Scientific discoveries have also come from the real-time detection alerts. Most notable has been the possible discovery of light from two colliding black holes reported by the Zwicky Transient Facility (ZTF) at Caltech, the first time such a detection has been claimed. Black holes are famously so dense that light cannot escape them, and the merger of two black holes is not expected to give off any light in normal circumstances either. In this case, however, a flash of light observed by ZTF is argued by the team to correspond with a GW event on May 21, 2019, when two black holes merged. The angular momentum from the merger itself, researchers argue, would have led to an interaction with surrounding gas. It is this interaction that could have, in turn, given off the sudden flash they observed.

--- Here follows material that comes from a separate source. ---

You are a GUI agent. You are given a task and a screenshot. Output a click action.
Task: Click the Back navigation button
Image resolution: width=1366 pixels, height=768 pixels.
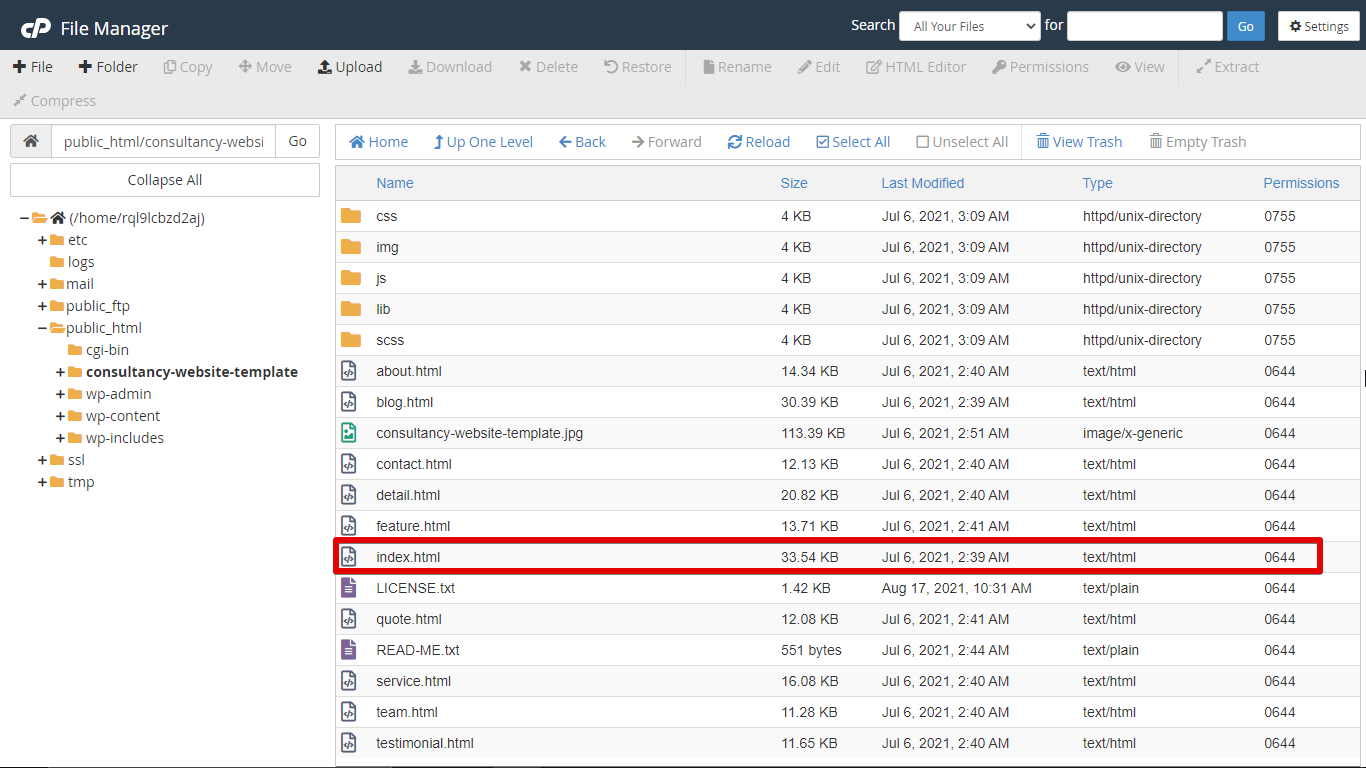coord(582,142)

Beyond individual events, however, a catalog of black hole detections is invaluable for testing our understanding of physics itself. Each part of a GW detection is made of several components, including the inspiral of the two objects, the collision itself and the reverberating aftershock of the merger. The extreme physics during these moments provide a new hotbed for testing theories relating to gravity, ranging from general relativity to mysterious dark energy driving the expansion of the universe. “In terms of the theoretical interpretation, these are really early days,” explains London. “Some of the tests are really rudimentary.” Once the sample of events grows larger and the signatures are better understood, however, scientists can use statistics to probe physics in entirely new ways.
Unfortunately, the O3 run was cut short in March 2020 by the coronavirus pandemic. GW scientists are confident, however, that the next run, O4, will be even more exciting when it begins in December 2022. Not only will they peer further into space than before, but in 2020, a new GW detector, the Kamioka Gravitational Wave Detector (KAGRA), came online in Japan. Working in tandem with the LIGO and Virgo instruments, KAGRA will allow for even more precise estimates for where the GWs originate from. Looking even further ahead, LIGO-India is currently in the works and slated to begin observations in 2026. When it does, the ability to pinpoint where a gravitational wave came from in the sky will be significantly better than where they are now. This will allow astronomers to identify the locations of cosmic collisions better than ever before.
“We are opening the zoo of astrophysically formed black holes,” observes Nissanke, “and it’s exciting to see what’s out there.”